The success of a project is often dependent on the tools being used to complete the project. In the kitchen, a chef uses a different pan, knife, or level of heat for the wide variety of dishes he prepares. A plumber uses a different pipe, wrench, or adhesive for every fixture she installs. But the ability to use the right tools isn’t the first step. Before you can learn how to use the right tools, you need to learn what tools are available.

This premise applies to nursing home planning as well. You can’t make a long-term care plan if it’s not clear what tools are available to you. Once you know what tools you can use, then you can learn how to apply those tools to your unique planning needs.

5. Work with an Expert

Some people are afraid of snakes, some people are afraid of mice. Arachnophobia might be the best know phobia out there. For me, it’s bats, so when we had at least one bat (some days two or three!) in our house a couple of weeks ago, I was ready to burn the house down and relocate. How would you feel if the creature from your darkest nightmare was suddenly inhabiting your living room on a daily basis?

Instead, my wife called the local pest control specialist. He came out to the house and inspected the roof, the eaves, and the siding.

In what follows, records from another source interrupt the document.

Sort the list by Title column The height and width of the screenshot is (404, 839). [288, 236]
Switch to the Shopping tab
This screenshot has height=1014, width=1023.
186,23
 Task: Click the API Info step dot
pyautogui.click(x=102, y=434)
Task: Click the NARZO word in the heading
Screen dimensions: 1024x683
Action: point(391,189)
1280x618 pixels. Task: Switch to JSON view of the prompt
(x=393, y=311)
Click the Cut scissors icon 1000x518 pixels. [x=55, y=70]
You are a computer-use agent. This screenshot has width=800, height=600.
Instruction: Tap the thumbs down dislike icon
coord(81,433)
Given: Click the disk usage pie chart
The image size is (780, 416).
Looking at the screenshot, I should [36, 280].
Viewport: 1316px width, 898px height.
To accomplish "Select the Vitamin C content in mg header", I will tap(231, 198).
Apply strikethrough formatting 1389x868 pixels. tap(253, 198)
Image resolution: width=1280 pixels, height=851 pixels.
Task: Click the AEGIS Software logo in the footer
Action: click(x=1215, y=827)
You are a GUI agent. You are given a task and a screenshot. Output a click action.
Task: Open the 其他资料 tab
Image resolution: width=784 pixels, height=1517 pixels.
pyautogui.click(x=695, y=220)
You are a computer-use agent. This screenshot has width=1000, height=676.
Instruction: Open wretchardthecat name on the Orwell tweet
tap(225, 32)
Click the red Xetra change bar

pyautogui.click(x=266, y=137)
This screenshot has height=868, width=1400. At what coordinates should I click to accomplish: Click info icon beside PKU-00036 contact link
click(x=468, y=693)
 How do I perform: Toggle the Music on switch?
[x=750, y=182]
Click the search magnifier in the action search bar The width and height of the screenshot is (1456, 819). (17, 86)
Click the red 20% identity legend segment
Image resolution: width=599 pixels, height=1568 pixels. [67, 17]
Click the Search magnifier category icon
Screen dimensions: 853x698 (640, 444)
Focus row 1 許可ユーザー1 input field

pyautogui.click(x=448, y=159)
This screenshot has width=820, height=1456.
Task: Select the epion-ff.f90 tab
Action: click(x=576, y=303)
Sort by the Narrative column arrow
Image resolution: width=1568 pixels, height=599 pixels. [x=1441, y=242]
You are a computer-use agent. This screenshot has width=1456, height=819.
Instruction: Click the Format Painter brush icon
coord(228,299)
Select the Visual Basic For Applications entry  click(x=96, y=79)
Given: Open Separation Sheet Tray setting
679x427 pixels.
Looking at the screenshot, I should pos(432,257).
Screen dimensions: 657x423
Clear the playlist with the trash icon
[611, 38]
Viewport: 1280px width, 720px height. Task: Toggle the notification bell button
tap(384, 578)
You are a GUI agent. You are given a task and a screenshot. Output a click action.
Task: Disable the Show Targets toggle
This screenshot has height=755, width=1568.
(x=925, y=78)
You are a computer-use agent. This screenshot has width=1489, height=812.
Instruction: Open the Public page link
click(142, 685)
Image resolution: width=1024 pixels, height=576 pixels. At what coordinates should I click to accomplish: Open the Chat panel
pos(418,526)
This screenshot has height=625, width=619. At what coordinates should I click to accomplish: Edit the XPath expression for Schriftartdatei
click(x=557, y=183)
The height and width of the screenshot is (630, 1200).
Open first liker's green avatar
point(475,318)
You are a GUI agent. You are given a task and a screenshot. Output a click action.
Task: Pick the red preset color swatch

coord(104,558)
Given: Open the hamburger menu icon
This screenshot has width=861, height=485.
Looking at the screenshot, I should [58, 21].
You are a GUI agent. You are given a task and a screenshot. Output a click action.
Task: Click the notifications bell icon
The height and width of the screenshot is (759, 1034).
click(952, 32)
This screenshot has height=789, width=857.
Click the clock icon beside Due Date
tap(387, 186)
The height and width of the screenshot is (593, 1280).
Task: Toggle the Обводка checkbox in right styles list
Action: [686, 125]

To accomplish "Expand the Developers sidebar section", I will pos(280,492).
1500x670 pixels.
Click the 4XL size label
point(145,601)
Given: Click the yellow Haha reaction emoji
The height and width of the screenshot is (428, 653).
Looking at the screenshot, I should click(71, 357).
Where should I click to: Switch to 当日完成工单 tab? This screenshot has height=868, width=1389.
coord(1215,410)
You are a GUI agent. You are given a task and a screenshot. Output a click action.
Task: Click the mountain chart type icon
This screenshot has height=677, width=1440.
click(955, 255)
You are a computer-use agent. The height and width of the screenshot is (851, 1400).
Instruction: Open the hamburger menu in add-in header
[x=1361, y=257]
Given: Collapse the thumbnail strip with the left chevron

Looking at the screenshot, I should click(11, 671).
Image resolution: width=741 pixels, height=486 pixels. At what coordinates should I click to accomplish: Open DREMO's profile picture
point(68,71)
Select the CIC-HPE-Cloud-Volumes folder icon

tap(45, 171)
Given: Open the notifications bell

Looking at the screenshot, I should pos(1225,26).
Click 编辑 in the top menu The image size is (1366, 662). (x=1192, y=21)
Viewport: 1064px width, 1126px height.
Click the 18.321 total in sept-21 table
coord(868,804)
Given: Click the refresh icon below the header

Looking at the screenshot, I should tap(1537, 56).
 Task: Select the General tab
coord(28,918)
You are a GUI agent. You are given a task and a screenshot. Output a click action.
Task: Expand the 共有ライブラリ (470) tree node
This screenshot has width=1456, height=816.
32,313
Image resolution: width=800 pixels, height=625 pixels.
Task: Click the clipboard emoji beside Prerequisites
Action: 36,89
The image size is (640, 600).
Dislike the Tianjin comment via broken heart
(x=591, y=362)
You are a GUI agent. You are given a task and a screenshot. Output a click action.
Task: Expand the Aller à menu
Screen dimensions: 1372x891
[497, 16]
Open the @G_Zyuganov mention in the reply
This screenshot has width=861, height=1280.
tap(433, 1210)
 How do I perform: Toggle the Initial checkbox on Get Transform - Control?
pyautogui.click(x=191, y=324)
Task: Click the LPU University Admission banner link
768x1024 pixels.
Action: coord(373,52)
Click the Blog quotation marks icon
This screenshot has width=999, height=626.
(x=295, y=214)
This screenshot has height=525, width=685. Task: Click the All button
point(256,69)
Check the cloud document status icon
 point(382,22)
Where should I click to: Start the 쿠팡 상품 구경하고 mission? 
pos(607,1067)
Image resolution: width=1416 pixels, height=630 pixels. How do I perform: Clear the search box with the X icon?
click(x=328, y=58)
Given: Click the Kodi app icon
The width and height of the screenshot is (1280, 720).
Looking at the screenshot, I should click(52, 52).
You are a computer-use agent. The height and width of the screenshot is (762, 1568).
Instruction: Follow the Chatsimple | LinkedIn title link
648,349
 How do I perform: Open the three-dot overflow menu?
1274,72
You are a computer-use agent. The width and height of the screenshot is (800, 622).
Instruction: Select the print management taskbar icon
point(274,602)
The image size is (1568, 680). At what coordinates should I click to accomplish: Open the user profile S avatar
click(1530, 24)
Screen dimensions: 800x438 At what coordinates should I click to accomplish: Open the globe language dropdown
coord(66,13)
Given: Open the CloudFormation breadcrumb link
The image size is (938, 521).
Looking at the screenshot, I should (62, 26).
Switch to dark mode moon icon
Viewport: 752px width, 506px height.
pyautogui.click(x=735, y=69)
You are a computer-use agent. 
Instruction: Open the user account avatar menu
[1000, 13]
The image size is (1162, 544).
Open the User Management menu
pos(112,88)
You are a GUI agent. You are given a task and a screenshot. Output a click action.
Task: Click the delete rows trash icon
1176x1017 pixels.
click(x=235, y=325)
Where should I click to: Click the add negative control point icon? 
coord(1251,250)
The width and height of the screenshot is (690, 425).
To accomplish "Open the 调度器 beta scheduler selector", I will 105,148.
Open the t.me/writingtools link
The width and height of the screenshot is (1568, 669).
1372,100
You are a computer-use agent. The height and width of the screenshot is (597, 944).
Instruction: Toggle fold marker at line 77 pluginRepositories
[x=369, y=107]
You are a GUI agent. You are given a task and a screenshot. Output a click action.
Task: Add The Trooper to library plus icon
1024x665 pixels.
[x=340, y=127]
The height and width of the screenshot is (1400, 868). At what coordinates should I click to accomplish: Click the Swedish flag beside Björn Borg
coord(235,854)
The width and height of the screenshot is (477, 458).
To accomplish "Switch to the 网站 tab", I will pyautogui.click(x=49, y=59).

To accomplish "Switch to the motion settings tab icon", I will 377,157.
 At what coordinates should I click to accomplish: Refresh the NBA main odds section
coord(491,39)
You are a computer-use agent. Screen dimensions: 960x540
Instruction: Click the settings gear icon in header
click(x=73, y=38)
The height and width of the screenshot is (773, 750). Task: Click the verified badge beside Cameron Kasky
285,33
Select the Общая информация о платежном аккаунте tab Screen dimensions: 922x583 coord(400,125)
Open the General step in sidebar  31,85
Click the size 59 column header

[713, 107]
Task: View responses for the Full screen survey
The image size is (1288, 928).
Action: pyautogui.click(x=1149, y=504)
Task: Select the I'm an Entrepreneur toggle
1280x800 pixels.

In just a few minutes up on a ladder, he had found where the bats were getting in and identified the solutions we needed to get rid of them. The solution wasn’t even implemented yet, but I was so relieved to have a solution that I would have sold my left kidney to pay him.

It’s an open question whether long-term care planning is as stressful as dealing with your deepest fears, but you can eliminate most of the financial stress by working with an elder law specialist. An expert will take on as much of the planning work as you ask them to handle and will help you delegate the things they can’t take on.

Peace of mind is within reach; you can start down that path by following this guide. Make sure you know what your desired outcome is, then get your finances and your care needs organized. With your papers in order, educate yourself about the options and communicate your needs to your family. Tie all the pieces together by hiring an expert who will give you the peace of mind that every planning strategy has been considered and you’ve settled on the best possible solution available in your circumstances. You won’t even have to sell a kidney.